Sahar Aziz | |
Birth Name: | Sahar F. Aziz |
Birth Date: | [1] |
Birth Place: | Cairo, Egypt |
Education: | University of Texas |
Occupation: | professor of law |
Sahar Aziz is a professor of law and Chancellor’s Social Justice Scholar at Rutgers Law School.[2]
Aziz argued that following the 9/11 attacks, the Muslim community living in the U.S. was deprived of full legal protection and of the full benefit of their civil rights.[3]
Sahar F. Aziz was born in Cairo, Egypt and raised in the U.S.[4] Aziz studied Middle East Studies at the University of Texas. She worked as clerk at the District Court of Maryland for Judge Andre M. Davis.
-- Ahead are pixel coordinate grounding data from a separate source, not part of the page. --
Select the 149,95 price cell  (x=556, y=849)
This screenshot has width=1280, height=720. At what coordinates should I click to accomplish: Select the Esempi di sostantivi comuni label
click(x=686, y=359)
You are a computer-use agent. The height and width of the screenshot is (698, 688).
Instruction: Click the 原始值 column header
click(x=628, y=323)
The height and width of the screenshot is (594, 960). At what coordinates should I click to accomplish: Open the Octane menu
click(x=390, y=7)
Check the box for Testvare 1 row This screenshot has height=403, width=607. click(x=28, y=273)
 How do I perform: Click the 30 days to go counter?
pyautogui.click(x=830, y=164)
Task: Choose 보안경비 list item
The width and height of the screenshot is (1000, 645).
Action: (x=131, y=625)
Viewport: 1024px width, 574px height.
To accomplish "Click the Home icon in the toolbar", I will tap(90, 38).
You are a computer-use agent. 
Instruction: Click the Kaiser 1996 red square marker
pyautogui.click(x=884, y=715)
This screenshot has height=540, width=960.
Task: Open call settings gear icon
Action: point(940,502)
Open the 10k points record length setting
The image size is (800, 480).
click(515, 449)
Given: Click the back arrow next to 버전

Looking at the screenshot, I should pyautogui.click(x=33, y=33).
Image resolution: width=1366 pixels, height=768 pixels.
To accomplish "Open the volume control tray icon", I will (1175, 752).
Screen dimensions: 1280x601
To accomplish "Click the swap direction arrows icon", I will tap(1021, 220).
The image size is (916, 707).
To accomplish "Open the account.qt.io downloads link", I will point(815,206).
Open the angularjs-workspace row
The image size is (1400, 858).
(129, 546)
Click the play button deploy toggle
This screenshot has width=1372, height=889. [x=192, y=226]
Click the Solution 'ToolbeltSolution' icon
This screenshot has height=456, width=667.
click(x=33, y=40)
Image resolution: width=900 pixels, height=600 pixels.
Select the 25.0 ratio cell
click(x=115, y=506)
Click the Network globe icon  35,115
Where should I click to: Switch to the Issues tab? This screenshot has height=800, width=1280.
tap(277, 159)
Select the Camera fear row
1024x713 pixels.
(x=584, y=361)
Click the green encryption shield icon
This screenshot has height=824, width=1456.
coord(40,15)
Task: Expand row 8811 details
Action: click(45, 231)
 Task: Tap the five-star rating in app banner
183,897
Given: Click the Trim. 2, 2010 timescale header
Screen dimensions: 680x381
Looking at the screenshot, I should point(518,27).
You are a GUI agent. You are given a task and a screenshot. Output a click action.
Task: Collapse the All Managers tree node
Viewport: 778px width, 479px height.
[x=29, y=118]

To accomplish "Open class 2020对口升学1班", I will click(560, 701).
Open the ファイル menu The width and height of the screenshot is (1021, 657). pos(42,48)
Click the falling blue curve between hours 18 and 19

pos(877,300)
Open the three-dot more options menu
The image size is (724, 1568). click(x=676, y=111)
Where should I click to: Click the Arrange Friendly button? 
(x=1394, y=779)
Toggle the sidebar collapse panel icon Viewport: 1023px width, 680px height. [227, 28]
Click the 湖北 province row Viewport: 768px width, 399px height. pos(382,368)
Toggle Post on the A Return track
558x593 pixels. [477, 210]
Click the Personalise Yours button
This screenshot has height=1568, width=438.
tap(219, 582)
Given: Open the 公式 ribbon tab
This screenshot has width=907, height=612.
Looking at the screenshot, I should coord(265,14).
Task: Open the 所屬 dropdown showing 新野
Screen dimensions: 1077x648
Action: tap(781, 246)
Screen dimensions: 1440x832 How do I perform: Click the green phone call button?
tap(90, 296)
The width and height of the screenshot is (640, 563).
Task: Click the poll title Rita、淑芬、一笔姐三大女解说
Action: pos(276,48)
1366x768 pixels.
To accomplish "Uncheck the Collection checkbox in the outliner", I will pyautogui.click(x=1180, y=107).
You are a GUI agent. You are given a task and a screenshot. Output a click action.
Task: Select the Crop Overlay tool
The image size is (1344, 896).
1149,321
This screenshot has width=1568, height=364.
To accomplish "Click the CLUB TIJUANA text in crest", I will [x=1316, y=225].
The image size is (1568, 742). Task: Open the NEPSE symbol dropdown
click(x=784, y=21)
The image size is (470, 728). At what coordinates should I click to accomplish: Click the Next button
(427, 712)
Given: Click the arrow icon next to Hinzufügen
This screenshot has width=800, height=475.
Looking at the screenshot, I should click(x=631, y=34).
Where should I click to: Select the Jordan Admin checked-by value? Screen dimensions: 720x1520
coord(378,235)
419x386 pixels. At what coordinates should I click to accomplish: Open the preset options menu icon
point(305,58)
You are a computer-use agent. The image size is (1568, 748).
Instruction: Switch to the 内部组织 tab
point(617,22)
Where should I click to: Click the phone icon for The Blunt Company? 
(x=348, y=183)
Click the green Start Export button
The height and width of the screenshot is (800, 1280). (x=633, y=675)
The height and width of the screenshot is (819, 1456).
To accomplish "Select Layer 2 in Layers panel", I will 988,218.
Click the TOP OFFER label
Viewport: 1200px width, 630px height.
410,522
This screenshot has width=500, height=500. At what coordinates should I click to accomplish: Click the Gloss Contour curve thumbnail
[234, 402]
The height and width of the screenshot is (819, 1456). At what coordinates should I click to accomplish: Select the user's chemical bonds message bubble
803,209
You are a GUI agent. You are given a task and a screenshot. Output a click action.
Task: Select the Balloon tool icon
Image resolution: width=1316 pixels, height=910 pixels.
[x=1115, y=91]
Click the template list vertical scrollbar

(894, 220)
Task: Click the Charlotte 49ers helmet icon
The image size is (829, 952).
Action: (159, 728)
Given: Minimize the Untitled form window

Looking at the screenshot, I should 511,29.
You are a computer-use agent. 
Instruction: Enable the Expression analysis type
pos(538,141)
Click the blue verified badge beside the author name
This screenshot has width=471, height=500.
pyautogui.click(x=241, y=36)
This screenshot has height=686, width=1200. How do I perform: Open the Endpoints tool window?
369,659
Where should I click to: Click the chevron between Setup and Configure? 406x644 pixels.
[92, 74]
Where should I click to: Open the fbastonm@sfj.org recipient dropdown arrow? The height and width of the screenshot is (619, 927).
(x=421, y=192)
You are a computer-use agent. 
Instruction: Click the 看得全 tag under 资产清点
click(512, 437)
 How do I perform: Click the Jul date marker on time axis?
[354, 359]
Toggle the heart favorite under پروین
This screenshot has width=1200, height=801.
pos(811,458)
Aziz also worked for private law firms as associate and at the United States Department of Homeland Security before becoming a full time professor.[5]
Aziz believes that in the Western world, Muslims as a group are assigned negative traits such as being violent and untrustworthy. Aziz described this attribution of negative traits to Muslims as a process of racialization, which took place in the U.S. after 9/11 terrorist attacks. One manifestation is that immigrants to the U.S. originally from Middle East and North Africa are perceived as forever foreign, according to Aziz.[6] In the U.S., Aziz pointed out that the presidency of Donald Trump led to a backsliding of the rights of the Muslim community and to discrimination, such as for example bullying of Muslim children at schools.[7]
In Europe, the situation of the Muslim community is worse in comparative terms according to Aziz because fewer people practice religion in Europe compared to the U.S. Therefore pointing to religion as an excuse for unwelcome behaviour is less available to Muslims, because it is less central to the European legal tradition to start with.[8]